Return, in their exact form, the lines that lie between the start of the data below and the line containing "Click the red computer-delivered test icon", with both ends included.
(PROVIDED RECORDS Opens)
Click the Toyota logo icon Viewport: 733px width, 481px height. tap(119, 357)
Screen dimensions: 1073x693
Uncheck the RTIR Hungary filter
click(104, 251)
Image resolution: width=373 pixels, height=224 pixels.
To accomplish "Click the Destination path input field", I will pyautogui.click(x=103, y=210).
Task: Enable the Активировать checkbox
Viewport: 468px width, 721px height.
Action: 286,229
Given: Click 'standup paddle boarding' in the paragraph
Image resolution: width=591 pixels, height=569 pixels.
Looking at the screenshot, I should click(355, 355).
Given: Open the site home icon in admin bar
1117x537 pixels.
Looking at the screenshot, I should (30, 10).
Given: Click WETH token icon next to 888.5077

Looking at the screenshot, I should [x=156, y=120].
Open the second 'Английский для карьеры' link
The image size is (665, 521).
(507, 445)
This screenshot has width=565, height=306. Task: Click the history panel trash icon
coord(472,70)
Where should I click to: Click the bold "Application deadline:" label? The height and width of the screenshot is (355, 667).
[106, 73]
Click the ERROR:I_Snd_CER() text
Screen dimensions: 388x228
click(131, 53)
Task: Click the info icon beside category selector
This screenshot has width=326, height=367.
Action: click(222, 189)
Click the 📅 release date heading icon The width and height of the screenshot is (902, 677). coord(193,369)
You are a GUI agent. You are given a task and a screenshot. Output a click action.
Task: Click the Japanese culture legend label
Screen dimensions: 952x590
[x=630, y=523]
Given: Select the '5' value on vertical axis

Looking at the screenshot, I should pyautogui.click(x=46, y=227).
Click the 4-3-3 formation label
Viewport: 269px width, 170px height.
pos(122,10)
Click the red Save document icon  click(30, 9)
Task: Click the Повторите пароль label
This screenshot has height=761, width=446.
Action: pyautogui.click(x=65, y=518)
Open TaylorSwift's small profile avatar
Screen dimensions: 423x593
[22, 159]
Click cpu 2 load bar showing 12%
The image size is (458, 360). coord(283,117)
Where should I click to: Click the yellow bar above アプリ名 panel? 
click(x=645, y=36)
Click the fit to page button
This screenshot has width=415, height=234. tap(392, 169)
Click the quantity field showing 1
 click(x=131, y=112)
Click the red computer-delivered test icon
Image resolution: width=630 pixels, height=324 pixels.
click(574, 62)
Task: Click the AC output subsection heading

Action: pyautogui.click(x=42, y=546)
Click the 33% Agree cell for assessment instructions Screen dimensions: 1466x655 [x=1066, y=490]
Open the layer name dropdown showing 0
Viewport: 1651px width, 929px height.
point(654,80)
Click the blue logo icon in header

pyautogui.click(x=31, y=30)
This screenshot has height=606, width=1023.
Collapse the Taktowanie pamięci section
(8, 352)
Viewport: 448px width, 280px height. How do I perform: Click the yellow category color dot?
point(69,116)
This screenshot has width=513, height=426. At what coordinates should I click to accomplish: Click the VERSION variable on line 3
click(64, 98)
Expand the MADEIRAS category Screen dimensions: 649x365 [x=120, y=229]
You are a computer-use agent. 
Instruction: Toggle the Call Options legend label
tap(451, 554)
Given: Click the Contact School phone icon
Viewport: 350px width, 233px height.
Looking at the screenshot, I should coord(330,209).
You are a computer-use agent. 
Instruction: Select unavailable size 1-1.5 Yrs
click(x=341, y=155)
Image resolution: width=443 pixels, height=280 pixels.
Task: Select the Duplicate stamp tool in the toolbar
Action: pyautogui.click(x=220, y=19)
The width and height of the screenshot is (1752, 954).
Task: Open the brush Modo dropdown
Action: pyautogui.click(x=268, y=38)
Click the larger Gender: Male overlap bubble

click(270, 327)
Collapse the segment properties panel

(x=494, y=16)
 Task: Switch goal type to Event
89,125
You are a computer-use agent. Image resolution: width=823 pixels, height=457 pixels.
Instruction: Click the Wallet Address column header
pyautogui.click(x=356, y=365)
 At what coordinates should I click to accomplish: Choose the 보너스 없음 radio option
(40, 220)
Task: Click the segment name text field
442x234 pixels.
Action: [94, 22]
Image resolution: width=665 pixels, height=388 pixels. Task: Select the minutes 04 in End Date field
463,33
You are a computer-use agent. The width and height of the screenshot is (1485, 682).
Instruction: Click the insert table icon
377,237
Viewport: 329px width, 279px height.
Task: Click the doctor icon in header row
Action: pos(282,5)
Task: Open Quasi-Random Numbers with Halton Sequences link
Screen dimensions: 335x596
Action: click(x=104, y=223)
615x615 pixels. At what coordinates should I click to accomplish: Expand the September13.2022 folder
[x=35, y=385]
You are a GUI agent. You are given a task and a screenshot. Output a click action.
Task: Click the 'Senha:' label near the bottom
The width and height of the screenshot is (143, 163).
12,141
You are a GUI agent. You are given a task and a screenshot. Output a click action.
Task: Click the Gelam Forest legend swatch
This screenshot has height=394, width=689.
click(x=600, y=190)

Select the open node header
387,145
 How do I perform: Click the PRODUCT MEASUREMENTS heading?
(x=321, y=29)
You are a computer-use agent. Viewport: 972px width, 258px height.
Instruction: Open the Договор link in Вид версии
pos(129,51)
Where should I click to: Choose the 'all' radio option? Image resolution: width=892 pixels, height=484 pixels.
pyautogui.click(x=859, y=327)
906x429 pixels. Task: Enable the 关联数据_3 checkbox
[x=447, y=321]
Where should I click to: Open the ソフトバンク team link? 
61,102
(PROVIDED RECORDS Closes)
SOLUTION TO THIS PROBLEM:
Click the Toyota logo icon Viewport: 733px width, 481px height. tap(119, 357)
Screen dimensions: 1073x693
Uncheck the RTIR Hungary filter
click(104, 251)
Image resolution: width=373 pixels, height=224 pixels.
To accomplish "Click the Destination path input field", I will pyautogui.click(x=103, y=210).
Task: Enable the Активировать checkbox
Viewport: 468px width, 721px height.
Action: 286,229
Given: Click 'standup paddle boarding' in the paragraph
Image resolution: width=591 pixels, height=569 pixels.
Looking at the screenshot, I should click(355, 355).
Given: Open the site home icon in admin bar
1117x537 pixels.
Looking at the screenshot, I should (30, 10).
Given: Click WETH token icon next to 888.5077

Looking at the screenshot, I should [x=156, y=120].
Open the second 'Английский для карьеры' link
The image size is (665, 521).
(507, 445)
This screenshot has width=565, height=306. Task: Click the history panel trash icon
coord(472,70)
Where should I click to: Click the bold "Application deadline:" label? The height and width of the screenshot is (355, 667).
[106, 73]
Click the ERROR:I_Snd_CER() text
Screen dimensions: 388x228
click(131, 53)
Task: Click the info icon beside category selector
This screenshot has width=326, height=367.
Action: click(222, 189)
Click the 📅 release date heading icon The width and height of the screenshot is (902, 677). coord(193,369)
You are a GUI agent. You are given a task and a screenshot. Output a click action.
Task: Click the Japanese culture legend label
Screen dimensions: 952x590
[x=630, y=523]
Given: Select the '5' value on vertical axis

Looking at the screenshot, I should pyautogui.click(x=46, y=227).
Click the 4-3-3 formation label
Viewport: 269px width, 170px height.
pos(122,10)
Click the red Save document icon  click(30, 9)
Task: Click the Повторите пароль label
This screenshot has height=761, width=446.
Action: pyautogui.click(x=65, y=518)
Open TaylorSwift's small profile avatar
Screen dimensions: 423x593
[22, 159]
Click cpu 2 load bar showing 12%
The image size is (458, 360). coord(283,117)
Where should I click to: Click the yellow bar above アプリ名 panel? 
click(x=645, y=36)
Click the fit to page button
This screenshot has width=415, height=234. tap(392, 169)
Click the quantity field showing 1
 click(x=131, y=112)
Click the red computer-delivered test icon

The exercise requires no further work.